This exercise calls for the line with "The image size is (600, 547).", the line with "The height and width of the screenshot is (999, 600).", and all lines between them in the material below, output exactly and with no other lines.

[[ Records to use open ]]

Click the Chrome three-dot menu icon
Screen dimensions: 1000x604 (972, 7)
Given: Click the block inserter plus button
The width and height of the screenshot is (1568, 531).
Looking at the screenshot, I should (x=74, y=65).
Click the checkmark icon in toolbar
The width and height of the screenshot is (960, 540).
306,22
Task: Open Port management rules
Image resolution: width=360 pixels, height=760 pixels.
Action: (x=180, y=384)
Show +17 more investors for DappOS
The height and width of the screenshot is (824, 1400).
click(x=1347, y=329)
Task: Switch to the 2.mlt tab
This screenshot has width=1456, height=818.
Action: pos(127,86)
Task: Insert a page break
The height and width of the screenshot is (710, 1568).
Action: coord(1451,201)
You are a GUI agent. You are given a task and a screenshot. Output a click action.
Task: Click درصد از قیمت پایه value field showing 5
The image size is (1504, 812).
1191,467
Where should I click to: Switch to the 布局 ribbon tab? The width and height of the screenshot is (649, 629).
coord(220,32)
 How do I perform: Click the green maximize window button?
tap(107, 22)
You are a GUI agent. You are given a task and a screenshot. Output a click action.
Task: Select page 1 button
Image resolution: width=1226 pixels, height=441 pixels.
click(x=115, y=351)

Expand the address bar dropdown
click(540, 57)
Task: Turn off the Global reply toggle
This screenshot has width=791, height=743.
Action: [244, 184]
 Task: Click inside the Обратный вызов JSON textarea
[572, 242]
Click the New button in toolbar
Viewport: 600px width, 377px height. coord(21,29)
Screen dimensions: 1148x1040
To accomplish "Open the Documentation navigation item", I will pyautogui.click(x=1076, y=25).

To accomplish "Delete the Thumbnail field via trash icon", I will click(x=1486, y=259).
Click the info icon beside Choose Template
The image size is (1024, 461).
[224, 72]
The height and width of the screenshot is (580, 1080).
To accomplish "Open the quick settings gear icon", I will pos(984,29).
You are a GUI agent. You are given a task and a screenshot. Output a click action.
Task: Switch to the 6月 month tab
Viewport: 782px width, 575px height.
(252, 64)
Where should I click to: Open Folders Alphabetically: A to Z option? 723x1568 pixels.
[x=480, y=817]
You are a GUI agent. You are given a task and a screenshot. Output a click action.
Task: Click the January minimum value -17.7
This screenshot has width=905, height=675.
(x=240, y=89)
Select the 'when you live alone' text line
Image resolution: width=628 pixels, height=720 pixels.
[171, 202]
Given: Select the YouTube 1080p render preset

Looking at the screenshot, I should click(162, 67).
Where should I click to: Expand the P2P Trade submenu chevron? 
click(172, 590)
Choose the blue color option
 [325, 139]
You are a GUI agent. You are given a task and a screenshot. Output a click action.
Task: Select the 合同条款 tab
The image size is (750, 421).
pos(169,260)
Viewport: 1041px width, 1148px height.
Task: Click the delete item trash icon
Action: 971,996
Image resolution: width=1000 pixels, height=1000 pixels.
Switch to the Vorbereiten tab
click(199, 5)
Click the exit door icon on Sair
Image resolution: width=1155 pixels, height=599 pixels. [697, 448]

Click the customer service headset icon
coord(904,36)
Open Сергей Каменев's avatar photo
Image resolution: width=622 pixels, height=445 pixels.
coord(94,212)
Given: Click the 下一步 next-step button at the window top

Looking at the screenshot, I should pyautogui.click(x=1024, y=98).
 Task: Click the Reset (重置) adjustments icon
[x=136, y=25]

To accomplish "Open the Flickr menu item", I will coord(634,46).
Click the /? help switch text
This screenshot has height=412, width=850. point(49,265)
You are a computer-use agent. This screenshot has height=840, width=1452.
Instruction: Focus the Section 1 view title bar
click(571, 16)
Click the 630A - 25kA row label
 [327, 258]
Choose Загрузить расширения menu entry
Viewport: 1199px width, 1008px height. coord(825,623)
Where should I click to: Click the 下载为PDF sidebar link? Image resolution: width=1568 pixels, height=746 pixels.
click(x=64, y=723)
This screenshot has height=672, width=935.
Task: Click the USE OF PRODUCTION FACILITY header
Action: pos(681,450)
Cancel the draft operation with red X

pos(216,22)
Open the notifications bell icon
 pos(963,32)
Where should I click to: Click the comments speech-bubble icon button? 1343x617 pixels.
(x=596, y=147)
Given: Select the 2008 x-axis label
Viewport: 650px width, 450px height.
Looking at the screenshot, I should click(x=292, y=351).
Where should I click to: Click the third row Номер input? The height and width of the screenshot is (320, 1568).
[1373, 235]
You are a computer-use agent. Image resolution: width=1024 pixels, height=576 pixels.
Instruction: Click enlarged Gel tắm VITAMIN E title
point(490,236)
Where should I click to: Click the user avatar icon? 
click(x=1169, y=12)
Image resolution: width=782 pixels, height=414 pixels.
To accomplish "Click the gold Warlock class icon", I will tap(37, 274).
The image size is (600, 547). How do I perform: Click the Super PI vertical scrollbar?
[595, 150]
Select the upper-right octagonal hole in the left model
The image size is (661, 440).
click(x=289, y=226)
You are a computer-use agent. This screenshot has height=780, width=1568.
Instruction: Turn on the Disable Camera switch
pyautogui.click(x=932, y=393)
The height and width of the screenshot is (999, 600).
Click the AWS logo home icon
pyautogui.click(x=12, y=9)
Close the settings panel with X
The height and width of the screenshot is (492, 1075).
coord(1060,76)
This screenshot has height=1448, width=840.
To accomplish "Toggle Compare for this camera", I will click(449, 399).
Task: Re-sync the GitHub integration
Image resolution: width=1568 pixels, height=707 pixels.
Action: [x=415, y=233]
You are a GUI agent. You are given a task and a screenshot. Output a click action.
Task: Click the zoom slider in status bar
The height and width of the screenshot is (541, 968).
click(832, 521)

[[ Records to use closed ]]

_Result below_
The image size is (600, 547). How do I perform: Click the Super PI vertical scrollbar?
[595, 150]
Select the upper-right octagonal hole in the left model
The image size is (661, 440).
click(x=289, y=226)
You are a computer-use agent. This screenshot has height=780, width=1568.
Instruction: Turn on the Disable Camera switch
pyautogui.click(x=932, y=393)
The height and width of the screenshot is (999, 600).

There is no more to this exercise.